*Page text:*
Theory of Evolution
Charles Darwin’s seminal book, On the Origin of Species, changed the way we see the world. Darwin’s theories on evolution and the natural selection of species were his, but his family background helped pave the way. Born February 12, 1809, in Shrewsbury, England, he developed an early interest in the natural world because his father and grandfather, both well-off physicians, were scientifically curious.
Charles’ youth was full of nature study, but he was a mediocre student. He dropped medical studies, began to study for the clergy, but was side-tracked by an offer from one of his naturalist mentors to join the HMS Beagle on a surveying voyage around the world. During his five years at sea (1831-1836), Darwin collected thousands of specimens. It was not until he returned home and began studying what he had found—especially items from the Galapagos Islands—that he began to form his famous theory.
Upon his return, Darwin married his cousin Emma and, at their Down House estate, they created a large and loving family, with eight of their ten children living past infancy. He rarely left the confines of his estate because of ill health. Some say it was because of problems resulting from the Beagle voyage. Others say it was the stress of his “dangerous idea,” especially as it conflicted with society's strong religious beliefs, including those of his wife.
At Down House, Darwin spent his life studying, writing, and corresponding with the scientific luminaries of his time. Geology, barnacles, pigeons, sexual selection, bees, orchids, seed viability—he studied and wrote about so many aspects of the natural world. And he continued to craft his great theory.
After more than 20 years of considering publication of his theory of evolution and natural selection, the issue came to a head. Darwin learned that another scientist, Alfred Russel Wallace, was about to publish on the same subject. Finally, on November 24, 1859, 150 years ago, On the Origin of Species by Means of Natural Selection was published. And our view of the world has not been the same since.

*Work instruction 1:* Please rewrite the Darwin text from "At Down House, Darwin" to "the same since.", substituting "beetles" for "barnacles".
*Work instruction 2:* Say whether each statement agrees with the Darwin text, quoting the words that decide it: (a) Darwin was born in Shrewsbury, England. (b) Darwin spent seven years at sea on the Beagle voyage. (c) All ten of Darwin's children lived past infancy.

*Extracted records:*
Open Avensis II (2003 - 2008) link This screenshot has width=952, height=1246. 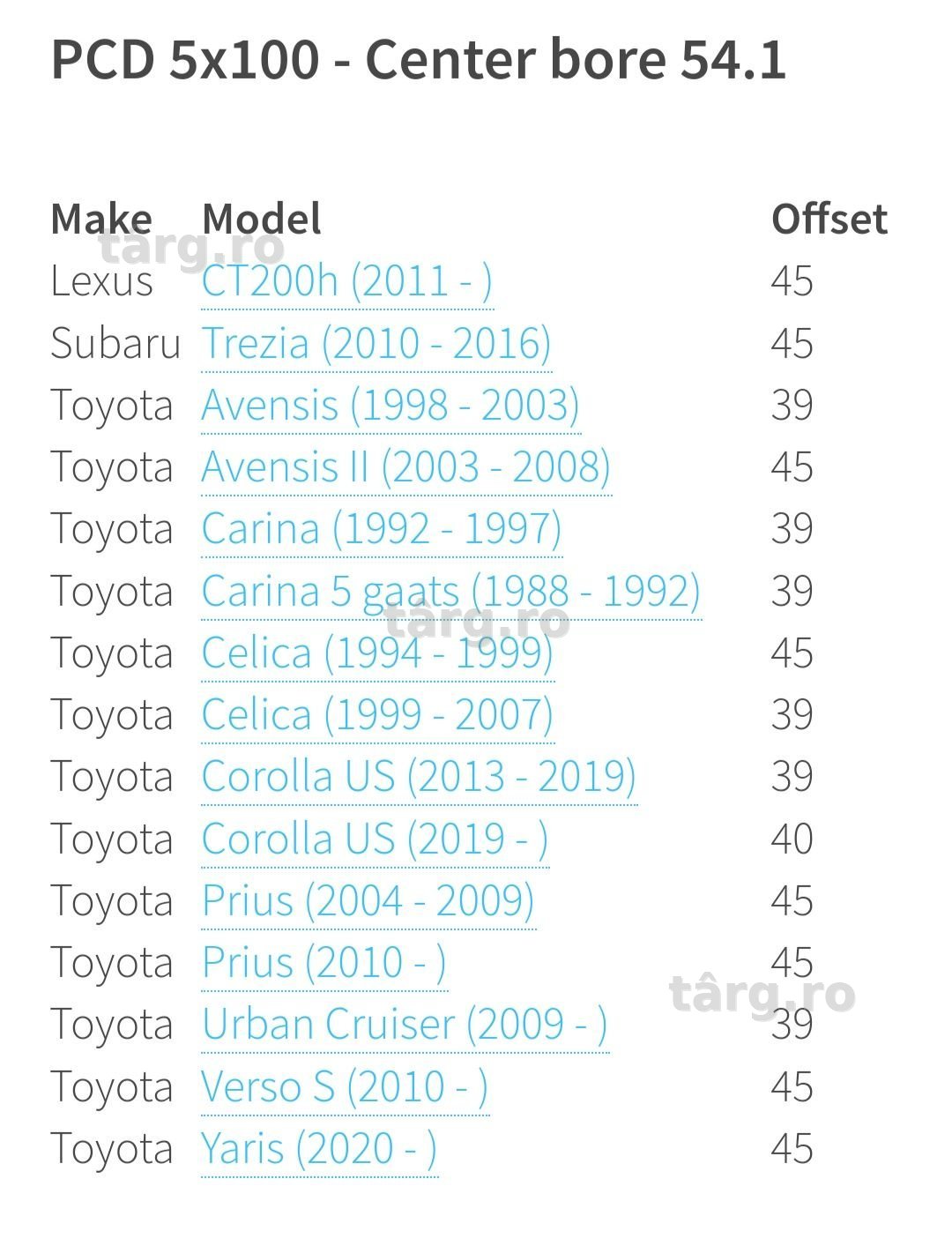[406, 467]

---

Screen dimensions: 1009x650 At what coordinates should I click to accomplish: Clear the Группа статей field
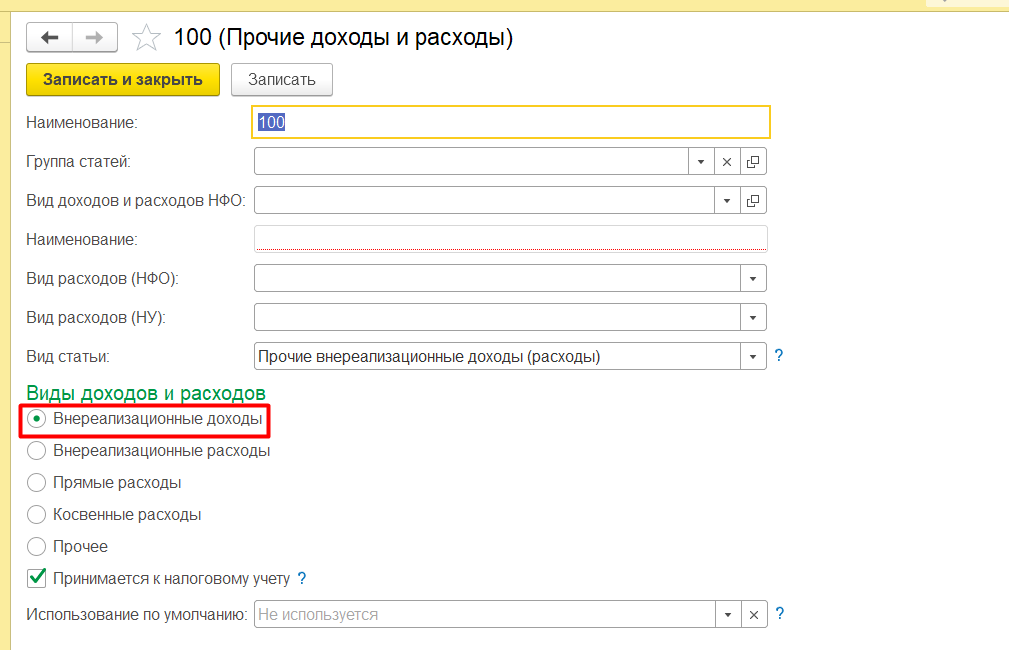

==

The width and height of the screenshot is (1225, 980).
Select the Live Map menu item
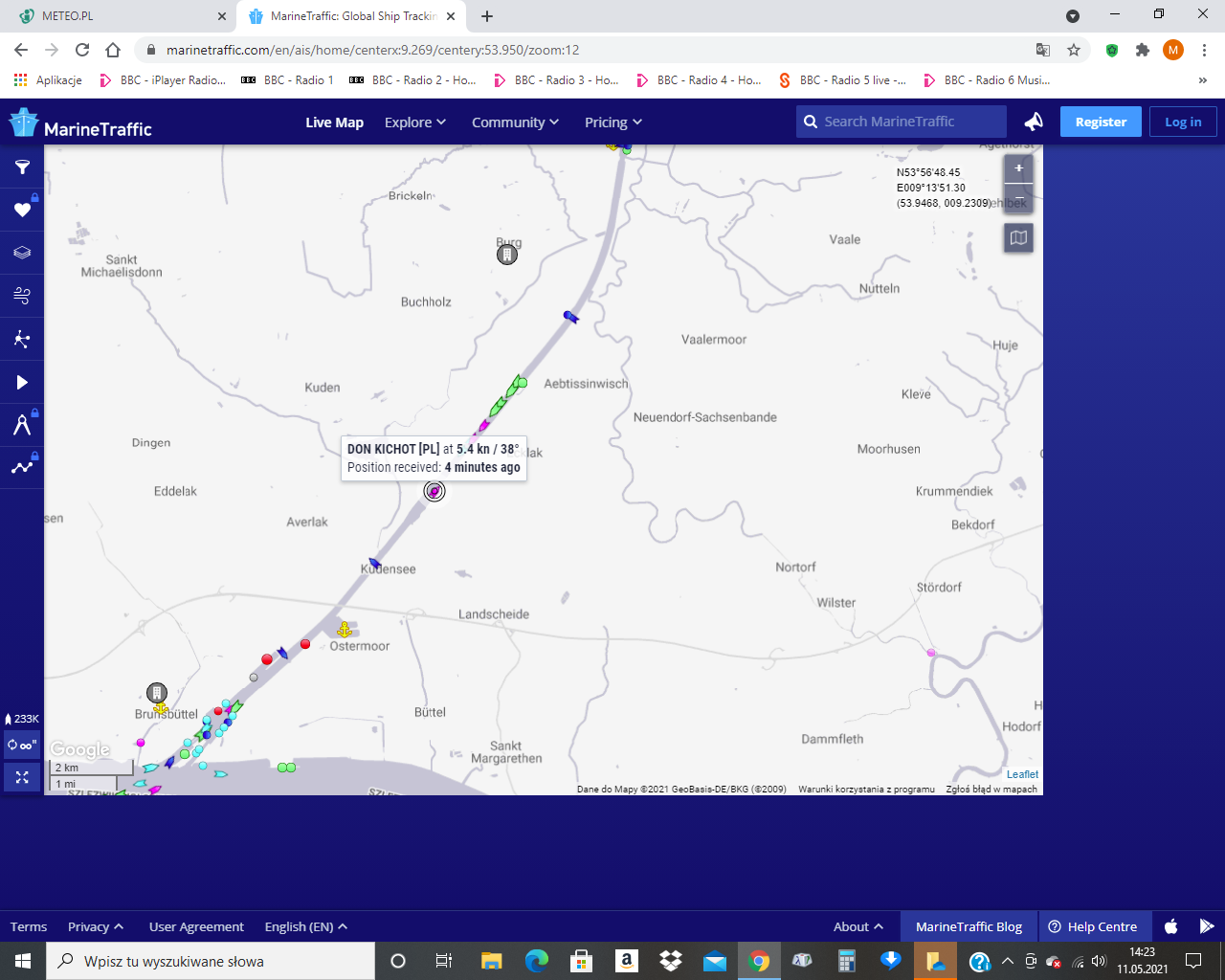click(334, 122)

*Exercise response 1:*
At Down House, Darwin spent his life studying, writing, and corresponding with the scientific luminaries of his time. Geology, beetles, pigeons, sexual selection, bees, orchids, seed viability—he studied and wrote about so many aspects of the natural world. And he continued to craft his great theory.
After more than 20 years of considering publication of his theory of evolution and natural selection, the issue came to a head. Darwin learned that another scientist, Alfred Russel Wallace, was about to publish on the same subject. Finally, on November 24, 1859, 150 years ago, On the Origin of Species by Means of Natural Selection was published. And our view of the world has not been the same since.

*Exercise response 2:*
(a) Yes: "Born February 12, 1809, in Shrewsbury, England"
(b) No: "During his five years at sea (1831-1836)"
(c) No: "with eight of their ten children living past infancy"